Monday, March 23, 2009

Pointers to Pointers

When you first learn about pointers, it takes a little while to get that aha moment. They're a bit like recursion and closures in that respect. Then, just when you think you've got it, get shown pointers to pointers. You understand the concept, but can't really figure out where they'd be useful. So you look at the examples, but you still can't see their use. The examples are just so contrived, that you're left thinking, I'm never really going to need to pointers to pointers.

Delphi does a pretty good job of hiding anything to do with pointers from you, and you can go for years without using a pointer if you really didn't want to. I resort to pointers quite often, but I can't really remember a time when I really needed a pointer to a pointer. That is until this weekend.

I was looking at the jclExprEval unit in the Jedi Code Library.
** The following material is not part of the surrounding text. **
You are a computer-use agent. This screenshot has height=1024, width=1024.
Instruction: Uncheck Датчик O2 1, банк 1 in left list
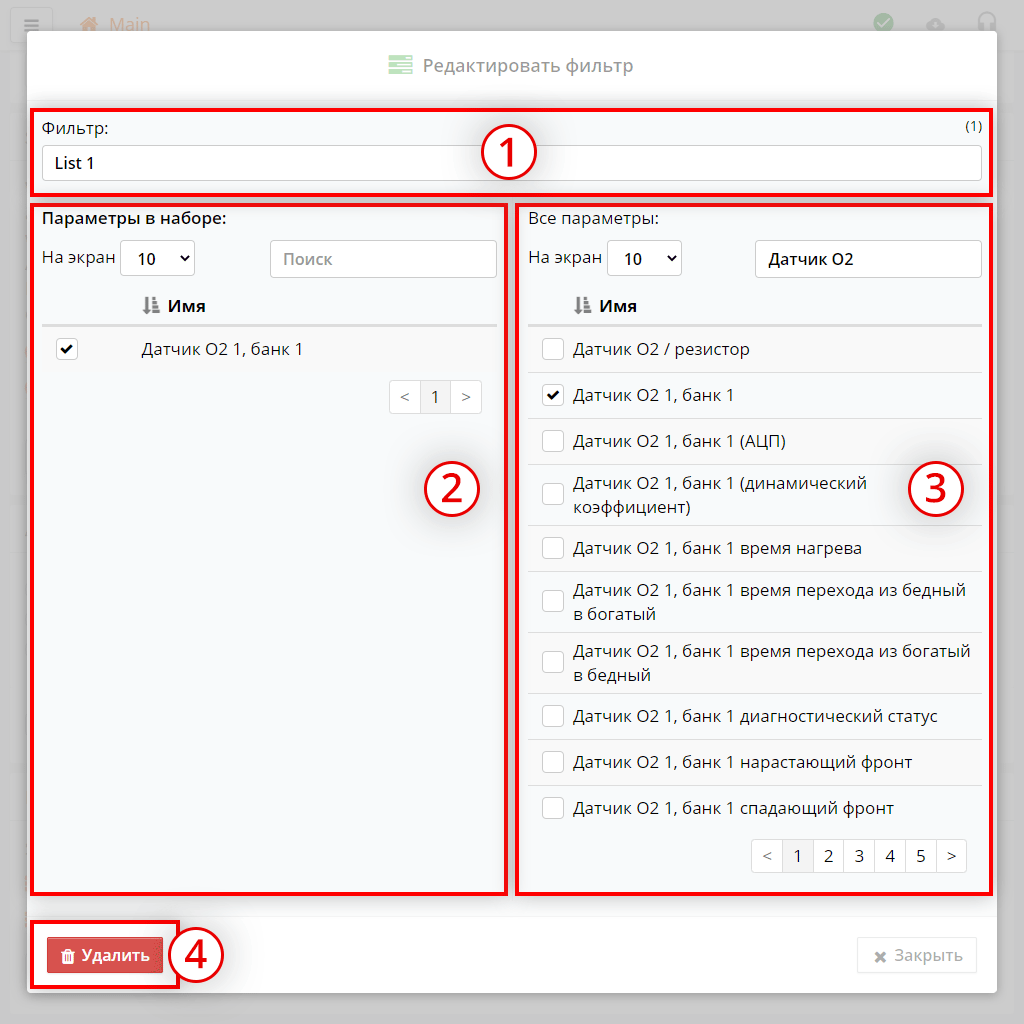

Now the code as it stands make it very easy to add variables.

var
A : Double;
B : Double;
...
...
begin
ExprEval.AddVar('A', A);
ExprEval.AddVar('B', B);
CompiledExpression := ExprEval.Compile('A+B');
Result := CompiledExpression;

The variables A and B are internally stored as pointers to double. This is all well and good, and this works fine. Now what I wanted to do was to be able to compile an expression once, and repeat it multiple times over an array of values. Actually each variable in the formula is an array. I wanted to do something like


var
DataA : array of double;
DataB : array of double;
A : pDouble;
B : pDouble;
...
begin
A := @DataA;
B := @DataB;
ExprEval.AddVar('A', A);
ExprEval.AddVar('B', B);
CompiledExpression := ExprEval.Compile('A+B');
i := Length(Result);
while i>0 do
begin
Result[i] := CompiledExpression;
Inc(A);
Inc(B);
Dec(i);
end;

I thought initially I'd just override AddVar so it can take a pointer to a double, and store it directly. That was before I thought about it properly. When I did think about it, I realised it wouldn't work. Since the variable internally is stored as a pointer to a double it is basically a copy of A. at least initially it is.


Pointer to double

Incrementing the pointer A just gives you the following

Increment pointer

As soon as you see the picture the solution is obvious.

Pointer to a pointer

A pointer to a pointer! We can manipulate A anyway we like, and our internal copy still points to the right place. Whereas before to get to the value of our variable we'd de-reference the pointer once, now we have to be careful and do it twice. I had to write quite a few classes and methods (basically replicate the whole structure that handled pointers to handle pointers to pointers) to get this to work, but as I said before, the code is well written, and extending it to do what I want was really easy. So while pointers to pointers and even simple pointers are not essential (as I'm sure a load of C# developers will tell me) they do have a place in a Delphi programmers toolbox.